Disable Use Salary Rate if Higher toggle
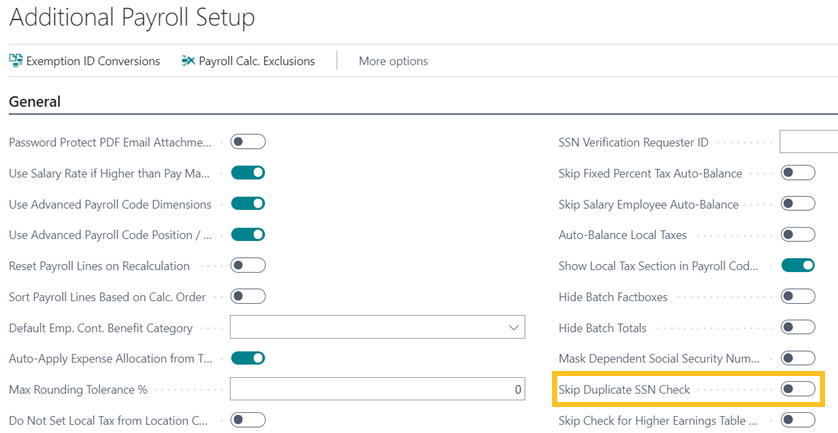click(x=248, y=173)
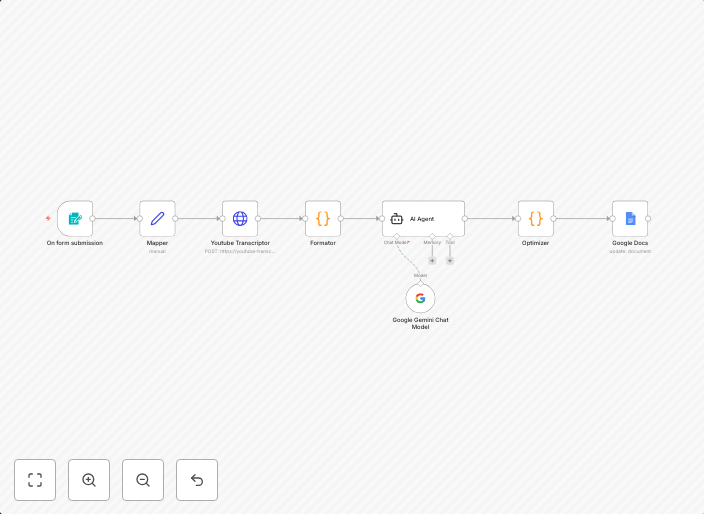Viewport: 704px width, 514px height.
Task: Click the red trigger lightning bolt icon
Action: coord(48,218)
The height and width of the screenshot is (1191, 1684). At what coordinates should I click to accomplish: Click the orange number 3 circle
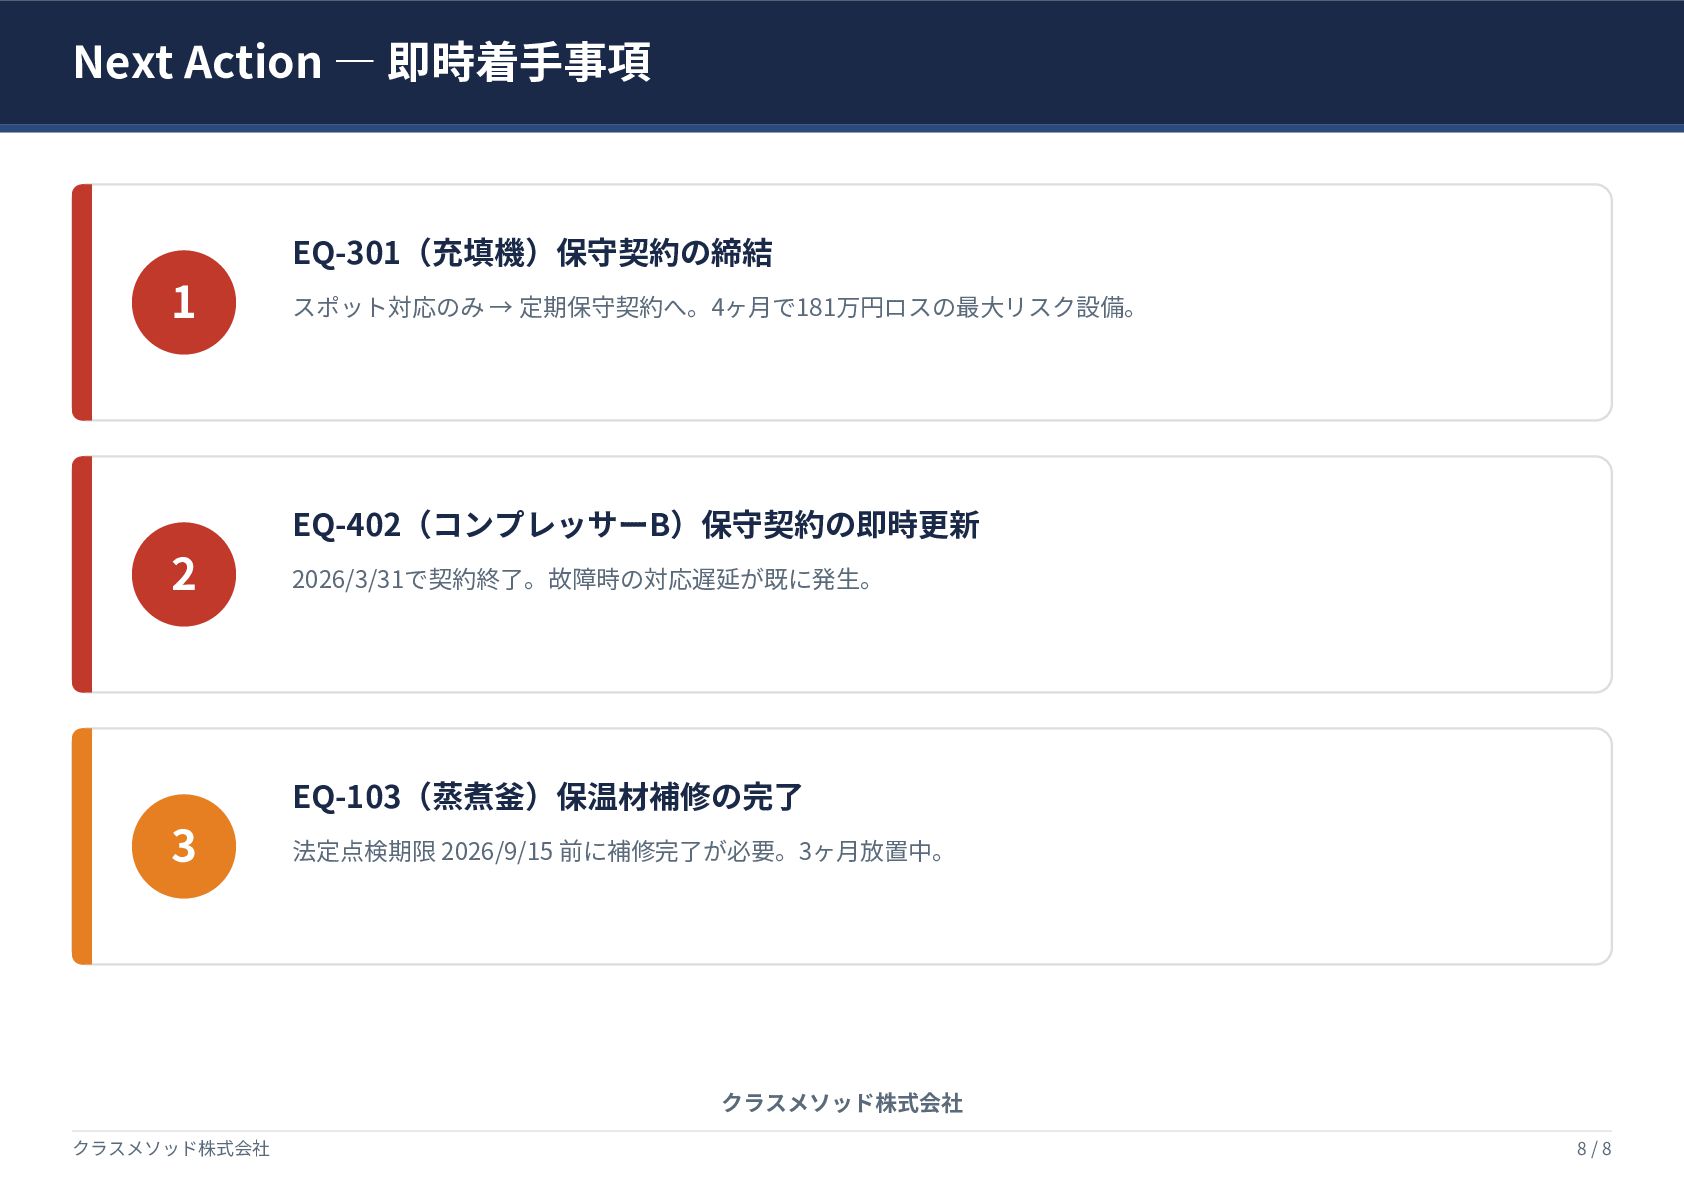[x=184, y=846]
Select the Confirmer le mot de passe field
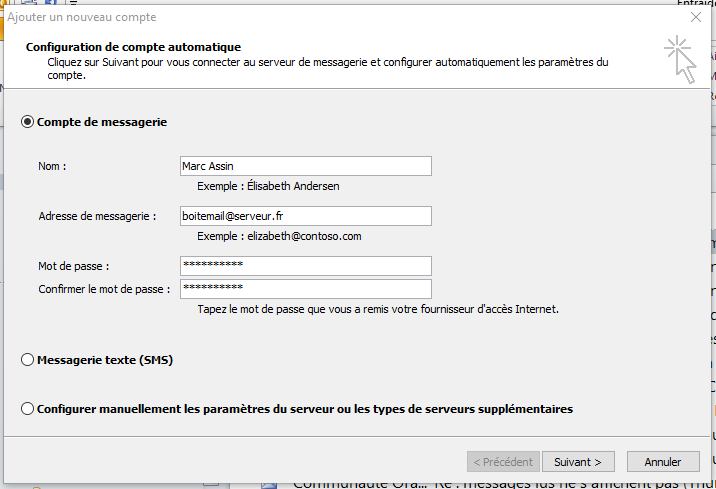 pyautogui.click(x=305, y=289)
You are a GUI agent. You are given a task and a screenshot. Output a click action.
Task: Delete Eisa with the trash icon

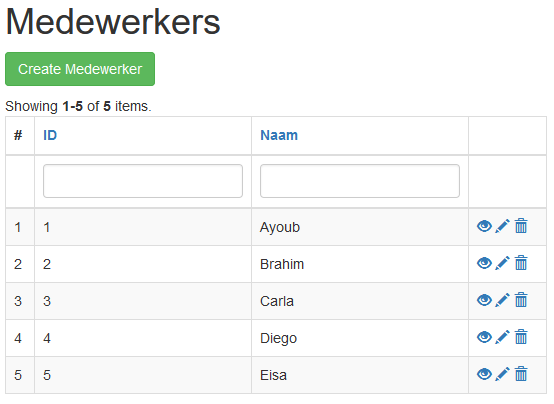coord(521,374)
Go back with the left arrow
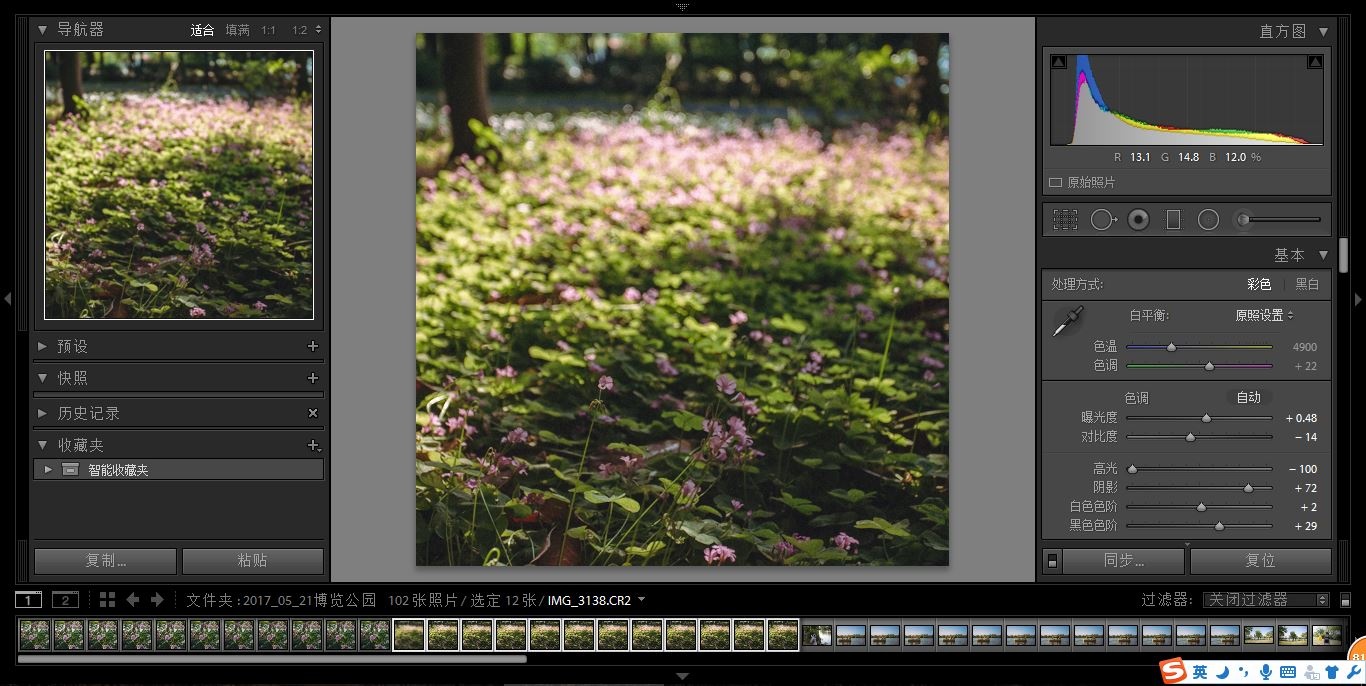 132,600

# [TASK DESCRIPTION]
Print the listing from the line containing "The height and" through the end of the listing, leaving out the pictures.

# [OUTPUT OF THE EXERCISE]
The height and width of the screenshot is (1191, 1684). At what coordinates should I click to accomplish: Click the orange number 3 circle
[x=184, y=846]
Select the Confirmer le mot de passe field
 pyautogui.click(x=305, y=289)
You are a GUI agent. You are given a task and a screenshot. Output a click action.
Task: Delete Eisa with the trash icon

coord(521,374)
Go back with the left arrow
 132,600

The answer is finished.